Un groupe de députés sunnites a tenu, samedi, une réunion consultative. Dans un communiqué, publié à l’issue de la réunion, les participants ont unanimement soutenu la démarche de l’État visant à engager des négociations avec Israël dans le respect des cadres constitutionnels, dans l’objectif de parvenir à un cessez-le-feu et de «préserver le Liban des répercussions du conflit, dans le respect de l’intérêt national supérieur.
Ils ont également mis en avant la nécessité d’une coordination étroite entre la présidence de la République et le gouvernement, tout en réaffirmant des principes essentiels: le monopole par l’État de la décision de guerre et de paix, la récupération de l’ensemble du territoire libanais, le retour des prisonniers et l’achèvement du tracé définitif des frontières.
Le soutien à l'État et à la gouvernance
Les députés ont affirmé leur engagement à «préserver la constitution et l’accord de Taëf» comme fondement de la stabilité du pays. L'accord de Taëf, qui avait mis fin à la guerre au Liban en 1989 et a redéfini l'équilibre politique du pays, est considéré par les parlementaires comme un cadre protecteur pour l'unité nationale et l'organisation de la vie politique, rappelant que cet accord avait été conclu avec un rôle central de l’Arabie saoudite.

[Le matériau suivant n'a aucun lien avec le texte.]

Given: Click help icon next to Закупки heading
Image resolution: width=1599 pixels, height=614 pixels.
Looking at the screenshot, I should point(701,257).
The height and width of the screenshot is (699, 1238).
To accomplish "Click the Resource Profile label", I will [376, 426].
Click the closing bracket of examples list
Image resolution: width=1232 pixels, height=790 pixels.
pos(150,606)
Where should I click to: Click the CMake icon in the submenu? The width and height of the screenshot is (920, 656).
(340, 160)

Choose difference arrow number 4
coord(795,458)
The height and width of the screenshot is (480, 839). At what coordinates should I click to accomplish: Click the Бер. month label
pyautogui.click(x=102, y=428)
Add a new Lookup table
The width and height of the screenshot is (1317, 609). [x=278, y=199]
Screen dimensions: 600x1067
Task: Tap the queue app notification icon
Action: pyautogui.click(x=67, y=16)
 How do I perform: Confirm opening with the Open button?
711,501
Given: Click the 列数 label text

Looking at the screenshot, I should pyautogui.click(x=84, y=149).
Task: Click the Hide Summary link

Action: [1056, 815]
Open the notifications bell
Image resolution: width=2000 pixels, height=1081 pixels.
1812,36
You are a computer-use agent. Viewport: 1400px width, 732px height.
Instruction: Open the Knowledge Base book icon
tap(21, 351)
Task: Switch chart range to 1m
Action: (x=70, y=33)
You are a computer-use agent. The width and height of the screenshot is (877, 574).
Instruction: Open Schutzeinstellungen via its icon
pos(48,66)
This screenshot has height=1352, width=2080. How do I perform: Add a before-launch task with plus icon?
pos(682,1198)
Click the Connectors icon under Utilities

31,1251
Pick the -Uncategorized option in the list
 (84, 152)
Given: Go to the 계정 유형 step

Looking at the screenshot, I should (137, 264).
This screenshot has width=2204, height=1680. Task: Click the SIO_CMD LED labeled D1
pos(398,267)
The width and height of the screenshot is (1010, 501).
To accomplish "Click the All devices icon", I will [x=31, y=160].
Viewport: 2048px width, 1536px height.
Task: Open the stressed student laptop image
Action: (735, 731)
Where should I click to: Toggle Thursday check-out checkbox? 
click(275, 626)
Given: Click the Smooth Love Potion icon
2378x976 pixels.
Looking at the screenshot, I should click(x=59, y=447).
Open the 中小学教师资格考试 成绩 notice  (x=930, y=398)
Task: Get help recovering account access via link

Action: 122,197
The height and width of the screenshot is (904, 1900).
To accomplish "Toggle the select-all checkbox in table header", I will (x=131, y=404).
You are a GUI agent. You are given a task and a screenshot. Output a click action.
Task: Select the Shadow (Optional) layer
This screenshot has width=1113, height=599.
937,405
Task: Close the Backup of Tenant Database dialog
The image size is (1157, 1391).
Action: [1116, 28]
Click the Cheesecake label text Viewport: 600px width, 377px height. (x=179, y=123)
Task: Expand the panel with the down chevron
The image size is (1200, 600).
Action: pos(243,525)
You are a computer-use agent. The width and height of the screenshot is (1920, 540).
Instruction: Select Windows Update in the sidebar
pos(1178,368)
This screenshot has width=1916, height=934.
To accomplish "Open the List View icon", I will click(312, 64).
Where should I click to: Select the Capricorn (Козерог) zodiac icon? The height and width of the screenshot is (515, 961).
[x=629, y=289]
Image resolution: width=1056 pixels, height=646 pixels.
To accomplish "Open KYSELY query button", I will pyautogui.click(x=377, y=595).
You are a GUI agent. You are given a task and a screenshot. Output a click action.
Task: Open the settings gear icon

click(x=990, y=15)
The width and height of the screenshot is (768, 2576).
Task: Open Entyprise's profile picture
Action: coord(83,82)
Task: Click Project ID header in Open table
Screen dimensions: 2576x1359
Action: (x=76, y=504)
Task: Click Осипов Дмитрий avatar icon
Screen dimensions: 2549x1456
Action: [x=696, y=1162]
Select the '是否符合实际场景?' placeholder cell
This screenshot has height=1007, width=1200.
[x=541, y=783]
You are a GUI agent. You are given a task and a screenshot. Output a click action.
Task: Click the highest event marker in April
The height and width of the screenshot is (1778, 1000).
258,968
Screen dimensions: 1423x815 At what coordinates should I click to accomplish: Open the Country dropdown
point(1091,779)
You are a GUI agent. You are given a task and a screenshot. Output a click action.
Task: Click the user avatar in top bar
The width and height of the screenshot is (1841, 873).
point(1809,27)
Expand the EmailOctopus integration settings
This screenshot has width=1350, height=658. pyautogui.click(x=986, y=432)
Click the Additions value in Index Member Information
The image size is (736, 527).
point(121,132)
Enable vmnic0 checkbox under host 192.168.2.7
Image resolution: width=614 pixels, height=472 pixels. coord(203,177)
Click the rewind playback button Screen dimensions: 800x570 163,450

Ils ont également souligné qu’en période de crise, le seul recours demeure l’État et ses institutions, réitérant leur soutien au gouvernement dirigé par le Premier ministre Nawaf Salam dans la mise en œuvre de ses décisions, notamment celles des 5 et 7 août 2025 et du 2 mars 2026. Ils ont enfin insisté sur la nécessité de passer de l’adoption des mesures à leur application intégrale, en particulier en ce qui concerne le monopole des armes entre les mains de l’État, sans exception.
Appel à un cessez-le-feu et des négociations avec Israël
Le groupe de députés a exprimé son soutien aux démarches diplomatiques du gouvernement libanais en vue d’un cessez-le-feu avec Israël, dans le cadre constitutionnel et en protégeant les intérêts nationaux. Ce processus doit permettre de neutraliser le Liban des effets de la guerre, tout en préservant ses droits à la souveraineté et à la sécurité nationale. Parmi les priorités figurent la restauration des terres libanaises occupées, la libération des prisonniers, et la finalisation du tracé des frontières maritimes.
Les participants ont également condamné les attaques israéliennes visant des militaires, des civils, des journalistes ainsi que des membres de la défense civile et du personnel médical, rejetant toute atteinte contraire au droit international et aux infrastructures humanitaires.
Parallèlement, ils ont insisté sur la nécessité de renforcer le rôle de l’armée et des forces de sécurité, d’étendre l’autorité de l’État à l’ensemble du territoire libanais et ont exprimé leur soutien à la proclamation de Beyrouth une ville sans armes.
Un appel à la reconstruction et à la stabilité économique
L’appel à l'unité nationale a également été un point central du débat. Les députés ont souligné que le Liban dispose d’une «occasion réelle» de profiter du soutien international pour la reconstruction et l'amélioration de la situation économique et financière, à condition que l'État assume pleinement ses responsabilités. Le rétablissement de la stabilité sociale et économique a été jugé essentiel pour garantir la paix et le développement équilibré du pays.
Dans leur communiqué, les parlementaires ont également insisté sur l’importance de préserver l’unité nationale et le vivre-ensemble, en rejetant tout discours incitatif ou conflictuel, tout en réaffirmant les constantes nationales et la nécessité de renforcer la cohésion. Ils ont par ailleurs appelé à l’adoption d’une loi d’amnistie générale, juste et globale, garantissant l’équité et l’égalité, parallèlement au renforcement de l’État de droit et à son application à tous sans exception.
L’importance du soutien arabe pour le Liban
Enfin, les parlementaires ont souligné l'importance du rôle des pays arabes dans le soutien au Liban, particulièrement l'Arabie saoudite, qui a été un acteur clé dans la préservation des institutions libanaises. Ils ont mis l’accent sur l’importance de maintenir un dialogue constructif avec les voisins et partenaires arabes pour garantir la stabilité de la région.